Tibouchina urvilleana

Our garden is currently hidden under several inches of snow but the Tibouchina urvilleana plants in our small conservatory, which would be more at home in tropical Brazil than in freezing north-east England, are in full flower. Each bloom only lasts for a couple of days but they are produced in a long succession through the darkest months of winter. These plants have very unusual flowers, with two types of stamens. The lower, claw-shaped ones are the genuine article, producing pollen that is squeezed out of a pore in their tip when they are pushed downwards, but the upper ones with pale tips are sterile 'food' stamens that attract bees. They use the pollen- bearing stamens as a landing pad and unwittingly transport the pollen.

Tibouchina urvilleana grows into a greenhouse shrub but old, woody plants soon become shapeless and their brittle stems easily snap. I've found that the best way to grow them is to take semi-ripe cuttings in summer, when they root very easily, producing compact plants with plenty of 3 inch diameter flowers from November onwards.

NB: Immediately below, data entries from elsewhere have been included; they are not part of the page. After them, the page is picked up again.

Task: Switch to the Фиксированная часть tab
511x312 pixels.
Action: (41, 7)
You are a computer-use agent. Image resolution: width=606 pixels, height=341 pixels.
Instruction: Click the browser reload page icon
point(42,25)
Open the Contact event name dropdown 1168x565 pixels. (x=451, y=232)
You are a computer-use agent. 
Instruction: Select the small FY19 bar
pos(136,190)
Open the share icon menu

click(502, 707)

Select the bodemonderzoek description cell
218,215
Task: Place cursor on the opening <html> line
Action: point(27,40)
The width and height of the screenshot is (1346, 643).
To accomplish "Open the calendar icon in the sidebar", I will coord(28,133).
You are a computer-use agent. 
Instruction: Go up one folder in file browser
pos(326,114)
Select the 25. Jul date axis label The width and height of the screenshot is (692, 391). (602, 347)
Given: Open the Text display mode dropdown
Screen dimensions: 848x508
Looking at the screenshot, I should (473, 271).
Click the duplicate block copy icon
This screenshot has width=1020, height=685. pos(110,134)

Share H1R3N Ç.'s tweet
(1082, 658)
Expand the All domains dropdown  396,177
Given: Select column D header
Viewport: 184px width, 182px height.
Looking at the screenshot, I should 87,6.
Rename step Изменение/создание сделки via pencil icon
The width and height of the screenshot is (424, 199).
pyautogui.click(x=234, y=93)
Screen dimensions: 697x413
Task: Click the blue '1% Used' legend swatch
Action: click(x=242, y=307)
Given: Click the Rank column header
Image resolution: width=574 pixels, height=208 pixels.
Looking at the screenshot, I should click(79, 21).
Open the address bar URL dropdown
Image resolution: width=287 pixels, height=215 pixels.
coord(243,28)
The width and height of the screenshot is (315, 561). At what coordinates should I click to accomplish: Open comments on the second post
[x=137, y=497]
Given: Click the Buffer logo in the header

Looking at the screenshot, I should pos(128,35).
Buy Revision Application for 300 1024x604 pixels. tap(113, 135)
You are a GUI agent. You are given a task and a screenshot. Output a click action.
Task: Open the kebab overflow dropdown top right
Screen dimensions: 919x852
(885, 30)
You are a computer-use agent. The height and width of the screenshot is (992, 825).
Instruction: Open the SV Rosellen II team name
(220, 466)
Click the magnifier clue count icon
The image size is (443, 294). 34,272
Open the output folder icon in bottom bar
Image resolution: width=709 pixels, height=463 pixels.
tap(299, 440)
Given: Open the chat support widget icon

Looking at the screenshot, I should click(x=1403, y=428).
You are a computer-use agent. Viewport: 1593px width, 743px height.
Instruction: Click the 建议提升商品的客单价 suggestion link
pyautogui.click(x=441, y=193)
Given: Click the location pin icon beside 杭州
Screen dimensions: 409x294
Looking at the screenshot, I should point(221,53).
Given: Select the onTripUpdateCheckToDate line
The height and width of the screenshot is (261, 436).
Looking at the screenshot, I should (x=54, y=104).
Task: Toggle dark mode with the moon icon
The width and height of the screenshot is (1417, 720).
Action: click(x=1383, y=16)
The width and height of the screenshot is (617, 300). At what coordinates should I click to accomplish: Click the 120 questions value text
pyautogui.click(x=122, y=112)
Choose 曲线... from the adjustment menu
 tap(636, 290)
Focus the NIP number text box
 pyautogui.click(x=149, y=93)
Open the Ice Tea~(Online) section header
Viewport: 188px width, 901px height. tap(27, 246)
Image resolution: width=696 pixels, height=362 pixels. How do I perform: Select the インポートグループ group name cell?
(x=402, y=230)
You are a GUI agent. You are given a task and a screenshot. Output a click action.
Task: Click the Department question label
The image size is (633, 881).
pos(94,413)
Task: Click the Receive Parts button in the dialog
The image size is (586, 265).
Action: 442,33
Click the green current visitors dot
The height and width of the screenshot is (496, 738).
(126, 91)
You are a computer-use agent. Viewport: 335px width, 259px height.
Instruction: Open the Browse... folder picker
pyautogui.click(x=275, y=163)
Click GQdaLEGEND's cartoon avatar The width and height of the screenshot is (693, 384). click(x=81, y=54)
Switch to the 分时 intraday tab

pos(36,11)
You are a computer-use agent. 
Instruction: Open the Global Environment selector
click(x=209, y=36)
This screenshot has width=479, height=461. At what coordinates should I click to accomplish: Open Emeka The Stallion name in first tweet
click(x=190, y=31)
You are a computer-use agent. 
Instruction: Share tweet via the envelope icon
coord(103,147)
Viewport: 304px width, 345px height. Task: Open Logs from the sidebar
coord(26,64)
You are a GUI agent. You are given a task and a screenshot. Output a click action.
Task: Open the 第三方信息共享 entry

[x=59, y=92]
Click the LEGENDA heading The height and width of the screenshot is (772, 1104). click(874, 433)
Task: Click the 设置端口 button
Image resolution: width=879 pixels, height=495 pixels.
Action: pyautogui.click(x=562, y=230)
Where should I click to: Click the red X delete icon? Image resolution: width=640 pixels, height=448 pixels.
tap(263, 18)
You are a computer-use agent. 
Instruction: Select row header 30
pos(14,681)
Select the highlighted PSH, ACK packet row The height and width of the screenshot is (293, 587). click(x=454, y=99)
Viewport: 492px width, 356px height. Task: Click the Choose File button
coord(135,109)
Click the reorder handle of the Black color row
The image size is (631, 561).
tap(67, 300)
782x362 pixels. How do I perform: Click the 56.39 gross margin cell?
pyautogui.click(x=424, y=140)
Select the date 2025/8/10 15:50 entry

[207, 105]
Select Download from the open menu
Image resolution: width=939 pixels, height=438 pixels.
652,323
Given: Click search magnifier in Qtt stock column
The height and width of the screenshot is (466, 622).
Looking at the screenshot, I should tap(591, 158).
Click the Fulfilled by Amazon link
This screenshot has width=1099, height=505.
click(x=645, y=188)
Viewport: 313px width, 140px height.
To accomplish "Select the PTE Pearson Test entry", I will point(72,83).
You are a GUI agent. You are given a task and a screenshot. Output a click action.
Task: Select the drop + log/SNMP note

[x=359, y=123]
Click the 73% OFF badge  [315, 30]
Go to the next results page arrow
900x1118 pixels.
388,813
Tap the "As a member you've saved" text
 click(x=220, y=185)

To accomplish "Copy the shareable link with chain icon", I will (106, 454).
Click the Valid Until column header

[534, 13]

Tuesday, November 23, 2010

Stinking iris,Iris foetidissima

Stinking iris Iris foetidissima has two memorable features. The first is the vibrant orange seeds that are revealed when the seed pod bursts open. These make excellent decorations and I have a vase of them on my desk as I write.
Each seed is surrounded by a soft orange aril, which slowly dries and wrinkles once it's exposed to air.
The other memorable feature isn't the flower, which is unspectacular by the standards of many irises, but the smell. If you crush the foliage between finger and thumb you release an aroma that's reminiscent of roast beef or, perhaps more accurately, the exaggerated beefy smell of a packet of roast beef-flavoured crisps. The species is sometimes known as roast beef plant.

Iris foetidissima is easy to grow from seed and thrives on a dry, sunny bank in my garden, producing seed pods for winter decoration every year.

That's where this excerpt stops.